● Texte source

◇ ◇ ◇ ◇

Un cliché tenace faisait d'Alain Robbe-Grillet le «pape» du Nouveau Roman. Il a certainement été l'inventeur de ce mouvement et jusqu'à sa mort, dimanche, à l'âge de 86 ans, son infatigable commis-voyageur dans les universités étrangères. Au départ, Alain Robbe-Grillet se destinait pourtant à une carrière scientifique. Né à Brest en 1922, il fit des études d'ingénieur agronome. Spécialisé dans les agrumes, il exerça dans les colonies avant de lâcher ce métier qu'il aimait pour écrire des livres dont personne ne voulait. Sauf Jérôme Lindon qui accueillit Les Gommes en 1953 aux Editions de Minuit et fit de l'auteur son conseiller littéraire jusqu'en 1985.
Robbe-Grillet a su fédérer en «famille» des personnalités aussi différentes que Nathalie Sarraute, Michel Butor, Claude Simon, Marguerite Duras, Robert Pinget, la plupart auteurs de Minuit, qu'il réunit en une photographie qui servit la légende. Il théorisa leurs recherches formelles divergentes dans Pour un Nouveau Roman (1963), un essai qui contribua beaucoup à la notoriété de cette «école» aux Etats-Unis ou au Japon où les étudiants continuent de l'étudier. Alors qu'en France, le Nouveau Roman fut accueilli avec méfiance par une partie de la critique, puis violemment rejeté, accusé d'avoir desséché jusqu'à la mort la littérature française.

◇ ◇ ◇ ◇

● Lignes répertoriées
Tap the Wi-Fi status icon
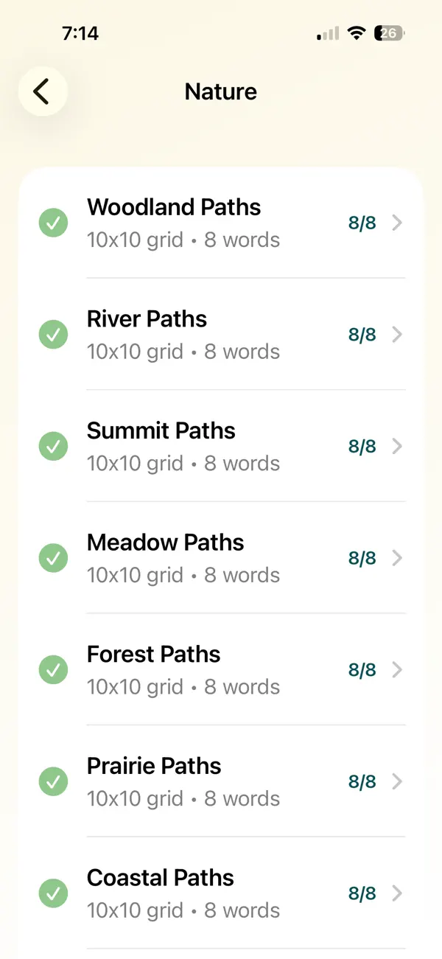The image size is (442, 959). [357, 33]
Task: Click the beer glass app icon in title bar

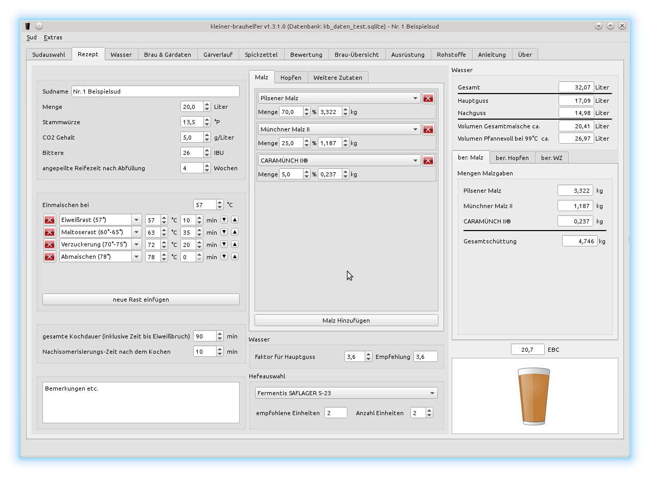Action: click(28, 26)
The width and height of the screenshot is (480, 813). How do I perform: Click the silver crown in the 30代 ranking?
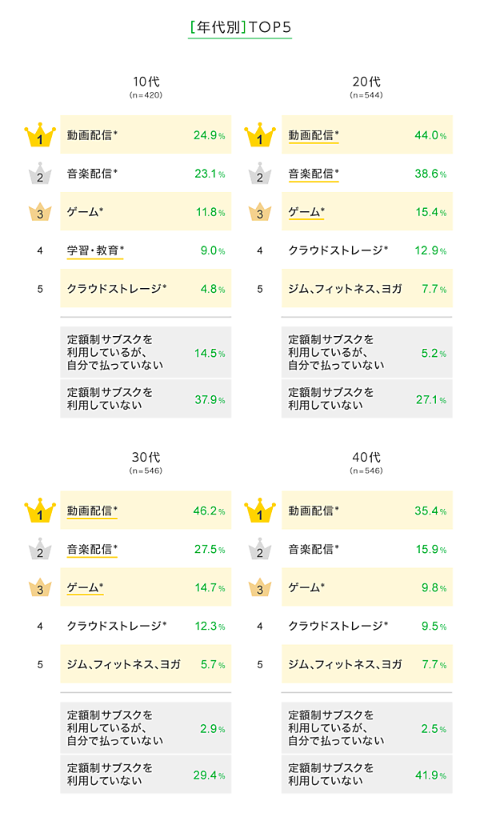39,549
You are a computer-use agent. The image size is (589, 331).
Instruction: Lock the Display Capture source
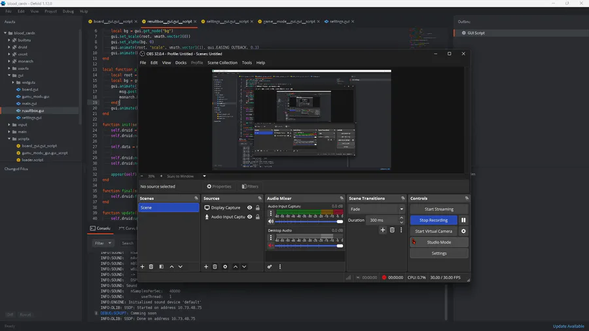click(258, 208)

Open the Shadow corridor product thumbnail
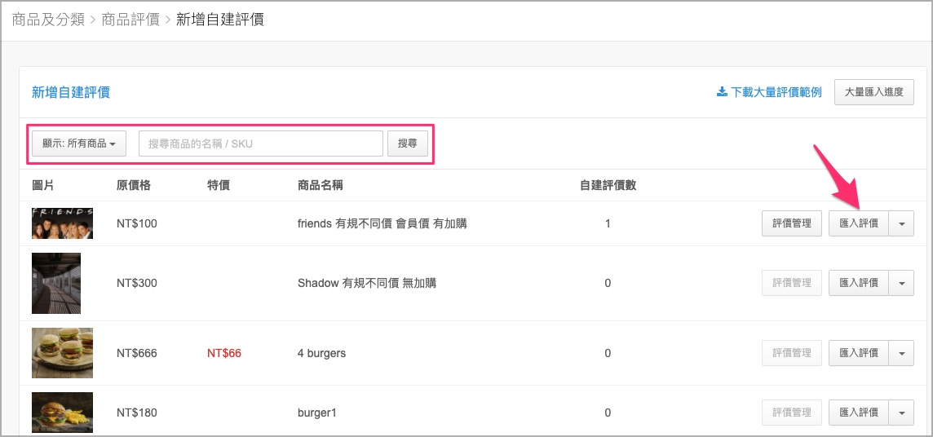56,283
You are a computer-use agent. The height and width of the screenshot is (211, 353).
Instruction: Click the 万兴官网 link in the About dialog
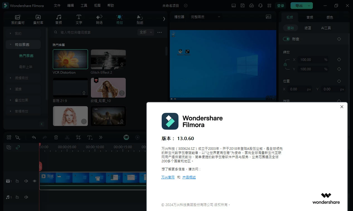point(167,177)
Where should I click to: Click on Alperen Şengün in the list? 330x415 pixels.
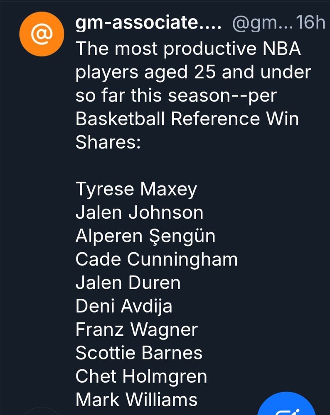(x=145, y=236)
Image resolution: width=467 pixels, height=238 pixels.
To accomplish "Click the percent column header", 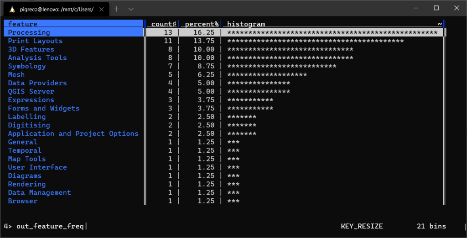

◇ ◇ ◇ ◇

● Consignes de travail
- A) Extrayez du texte sur Alain Robbe-Grillet le passage qui va de «Robbe-Grillet a su» jusqu'à «la littérature française.» inclus.
- B) Rédigez la suite du texte consacré à Alain Robbe-Grillet et au Nouveau Roman, à partir de sa dernière phrase.

● Réponses dans l'ordre
- A)
Robbe-Grillet a su fédérer en «famille» des personnalités aussi différentes que Nathalie Sarraute, Michel Butor, Claude Simon, Marguerite Duras, Robert Pinget, la plupart auteurs de Minuit, qu'il réunit en une photographie qui servit la légende. Il théorisa leurs recherches formelles divergentes dans Pour un Nouveau Roman (1963), un essai qui contribua beaucoup à la notoriété de cette «école» aux Etats-Unis ou au Japon où les étudiants continuent de l'étudier. Alors qu'en France, le Nouveau Roman fut accueilli avec méfiance par une partie de la critique, puis violemment rejeté, accusé d'avoir desséché jusqu'à la mort la littérature française.

- B)
Le Prix Nobel a couronné Claude Simon, Duras a eu le Goncourt, Sarraute est entrée dans la Pléiade de son vivant. L'œuvre de Robbe-Grillet est restée relativement confidentielle. Elle joue de codes si différents qu'il est difficile de la classer. Le scénario de L'Année dernière à Marienbad, de nombreux films peu connus dont un titre pourtant a fait date: Glissements progressifs du plaisir (lire ci-dessous). Des constructions romanesques rigoureuses et ludiques - Le Voyeur (1955), La Jalousie (1957), La Reprise (2001) - qui subvertissent le roman d'espionnage et la littérature érotique, tout en brodant sur les thèmes mythologiques, celui d'Œdipe essentiellement. Une trilogie autobiographique - (Le Miroir qui revient (1985), Angélique ou l'enchantement (1988) et Les Derniers Jours de Corinthe (1994) - qui s'amuse avec la fiction en multipliant les fausses pistes, les jeux de miroir, le dialogue avec le double. Il a même conçu pour ses étudiants américains un livre de grammaire scintillant en forme de roman, Djinn (1981).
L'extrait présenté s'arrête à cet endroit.